Exploring Pure C Techniques for Detecting Duplicates in Array

Alexey Medvecky
6 min readMay 10, 2023

--

I’ve always been interested in “old school” programming in the 80s style. There was yet to be such a massive number of libraries and frameworks.
When every happy owner of an 8-bit computer felt like a pioneer, there were few tools and information — but how enormous was the field for creativity?

To plunge into this atmosphere a little, you can again try to solve typical problems using one of the most conservative C programming languages still in use.

The task of identifying duplicates in a one-dimensional integer array is relatively straightforward. To compare the effectiveness of different approaches, we can solve the problem using C++ and its libraries for one method and pure C for another.

The first approach is to sort the original array — and then look for repeated neighbouring elements.
In C++, everything looks simple.

#include <iostream>
#include <vector>
#include <algorithm>

using namespace std;

class DuplicateDetector
{
public:
bool containsDuplicate( vector<int> & nums )
{
sort( nums.begin(), nums.end() );

for ( size_t index = 0; index < nums.size() - 1; index++ )
{
if ( nums[ index ] == nums[ index + 1 ] ) return true;
}

return false;
}
};

int main()
{
DuplicateDetector duplicateDetector;

vector<int> nums_1 { 1, 2, 3, 1 };
vector<int> nums_2 { 1, 2, 3, 4 };

bool result_1 = duplicateDetector.containsDuplicate( nums_1 );
bool result_2 = duplicateDetector.containsDuplicate( nums_2 );

cout << boolalpha << result_1 << endl;
cout << result_2 << endl;
cout << noboolalpha;

cout << "End of programm." << endl;

return EXIT_SUCCESS;
}

Almost the same in C

#include <stdio.h>
#include <stdbool.h>
#include <stdlib.h>

int compare( const void * a, const void * b )
{
const int * x = (const int*) a;
const int * y = (const int*) b;
return *x - *y;
}

bool containsDuplicate( int * nums, int numsSize )
{
qsort( nums, numsSize, sizeof(int), compare );

for ( size_t index = 0; index < numsSize - 1; index++ )
{
if ( nums[ index ] == nums[ index + 1 ] )
{
return true;
}
}

return false;
}

int main()
{
int nums[] = { 1, 2, 3, 1 };
int nums2[] = { 1, 2, 3, 4 };
bool result = containsDuplicate( nums, 4 );
printf( "Result: [ %s ]\n", result ? "true" : "false" );
result = containsDuplicate( nums2, 4 );
printf( "Result: [ %s ]\n", result ? "true" : "false" );

puts( "End of program." );
return EXIT_SUCCESS;
}

You can take a more technical approach and check repetitions using a set.

In C ++, the code will not be much more complicated than the previous one.

#include <iostream>
#include <unordered_set>
#include <vector>

using namespace std;

class DuplicateDetector
{
public:
bool containsDuplicate( vector<int> & nums )
{
unordered_set<int> numsSet;

for ( int number : nums )
{
if ( numsSet.count( number ) > 0 )
{
return true;
}

numsSet.insert( number );
}

return false;
}
};

int main()

DATA EXTRACT »
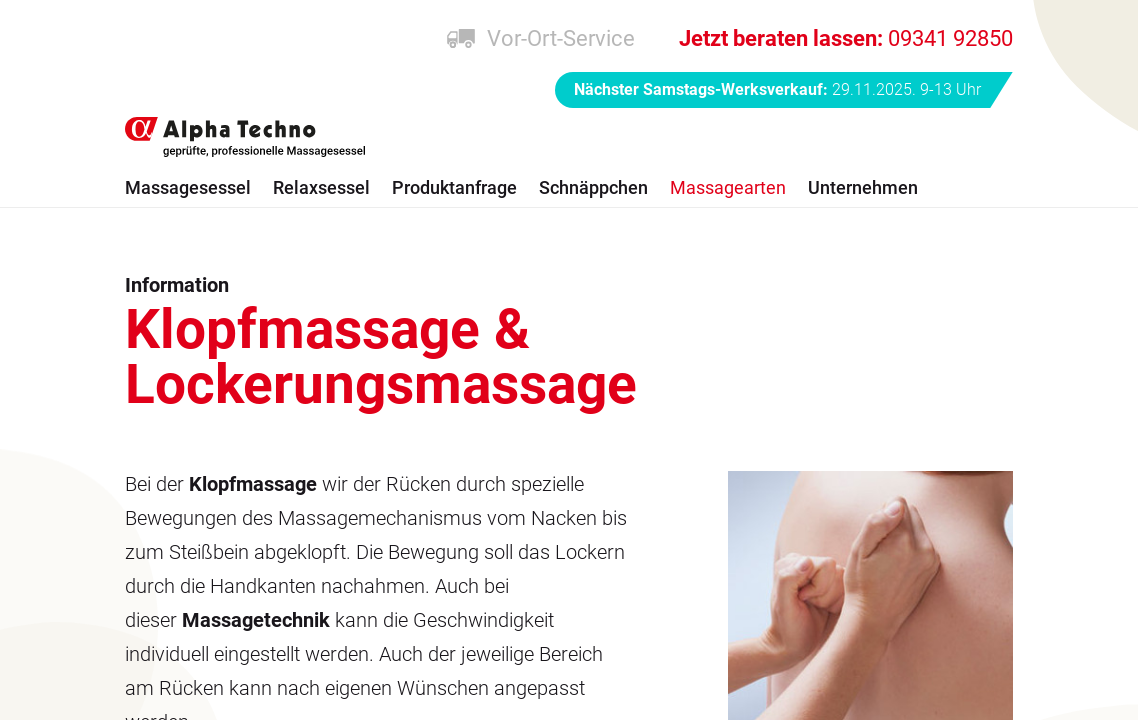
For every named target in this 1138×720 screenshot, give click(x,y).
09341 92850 (846, 38)
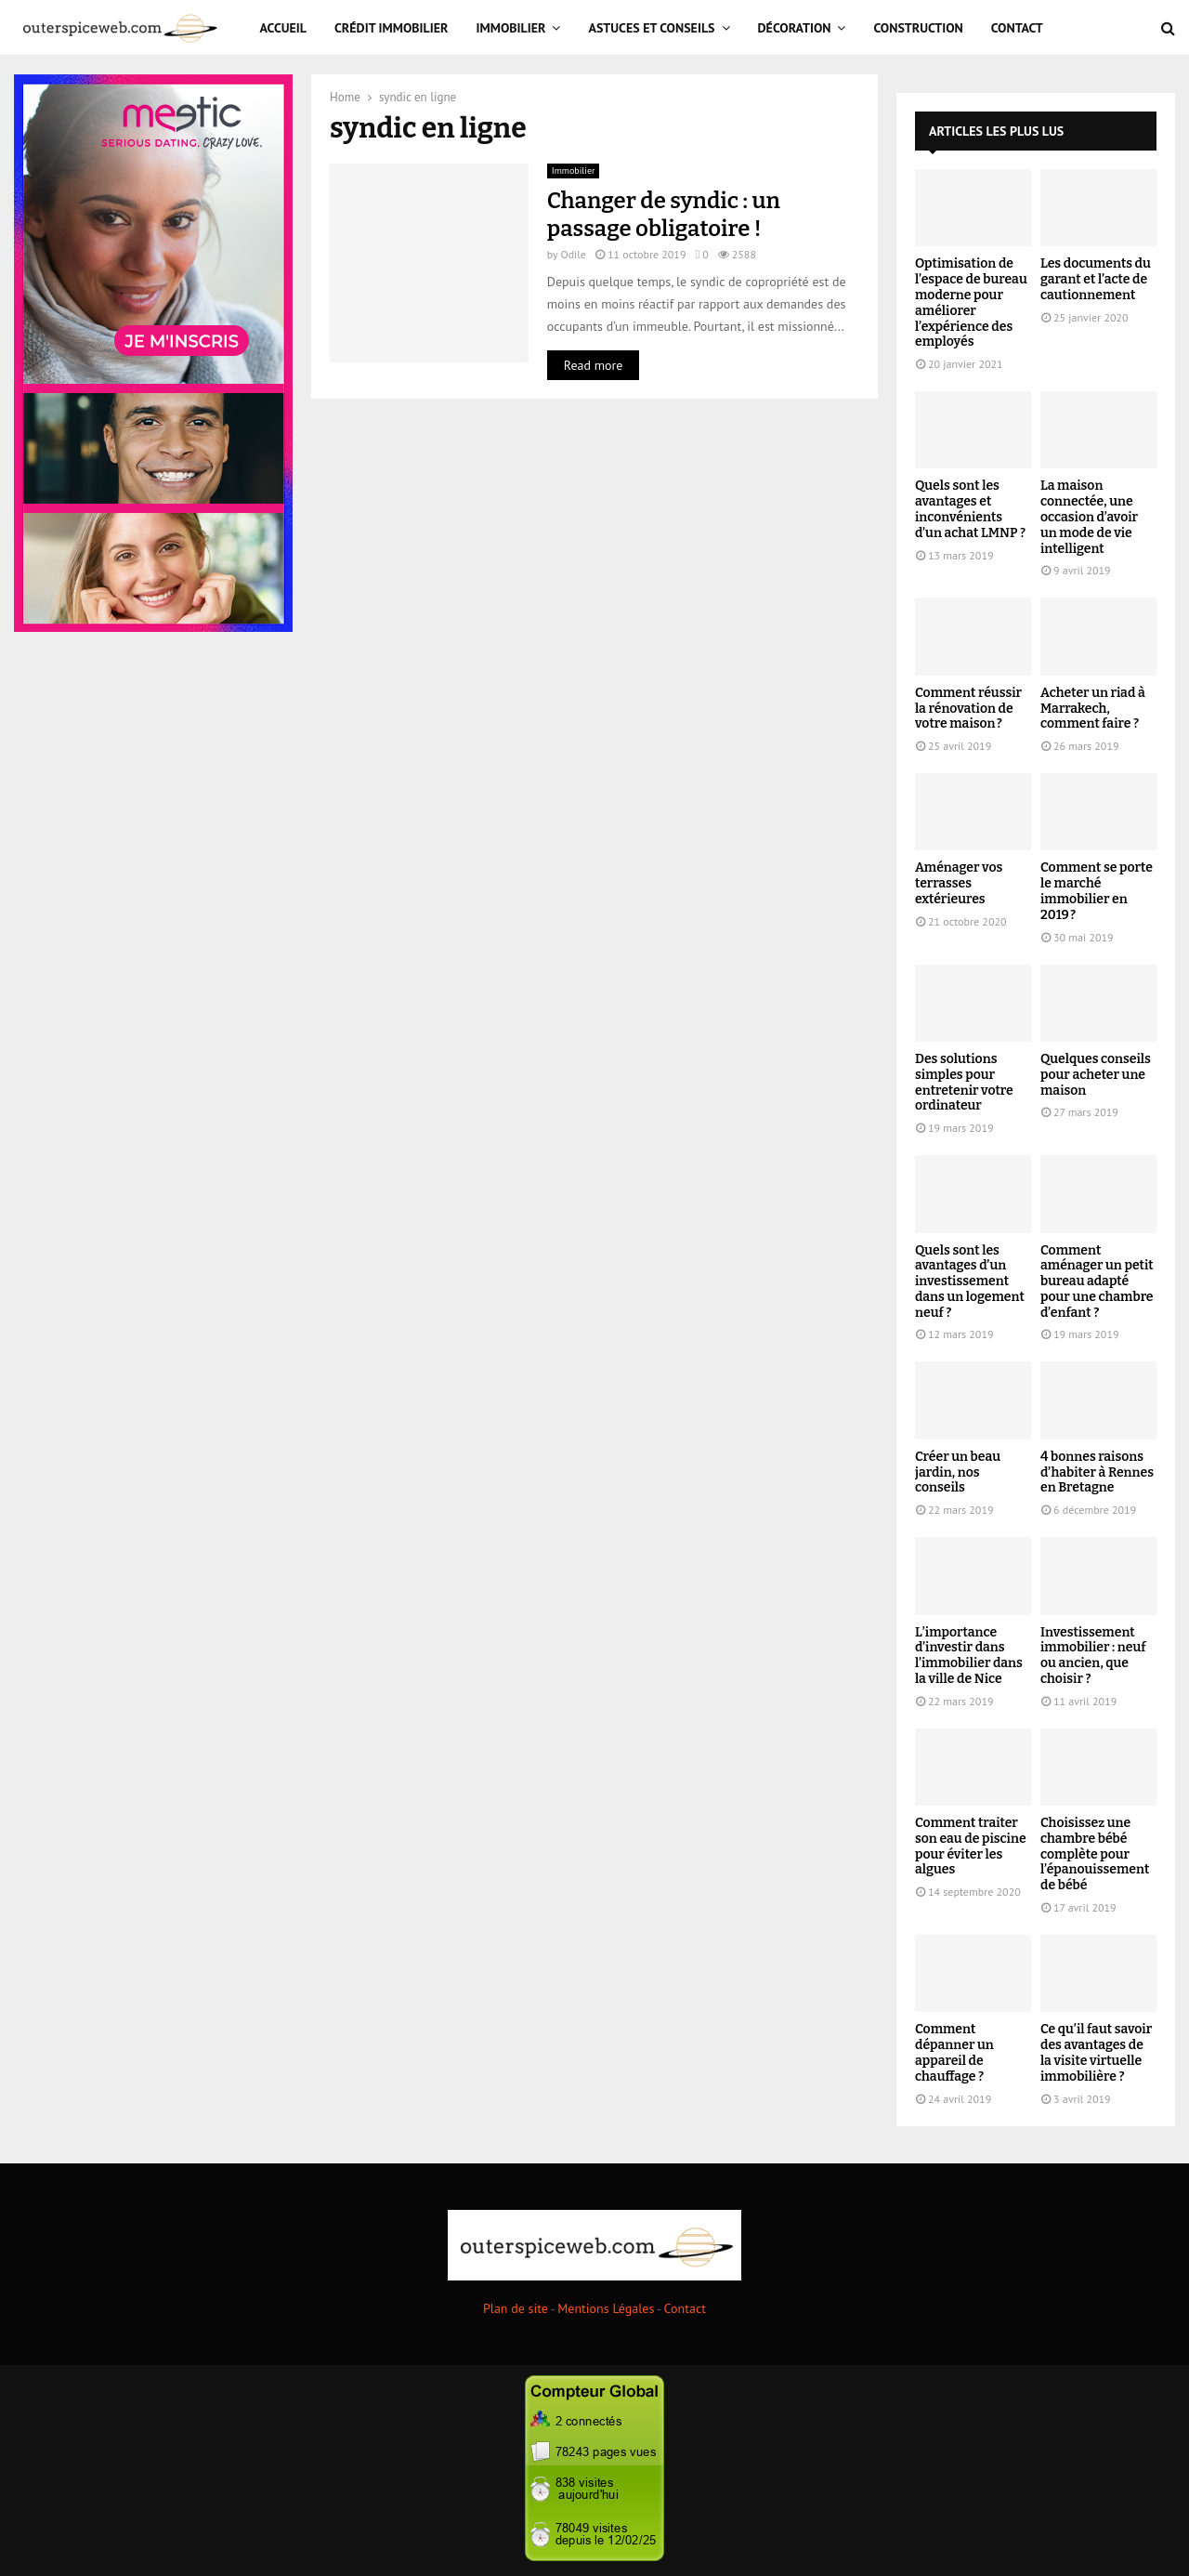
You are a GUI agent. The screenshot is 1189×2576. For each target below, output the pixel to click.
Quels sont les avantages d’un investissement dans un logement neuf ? (970, 1281)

WHAT TO PRODUCE » In the article on detecting duplicates, which function does the pure C version call to sort the array? Use only the article on detecting duplicates, not the listing.

RESPONSE » qsort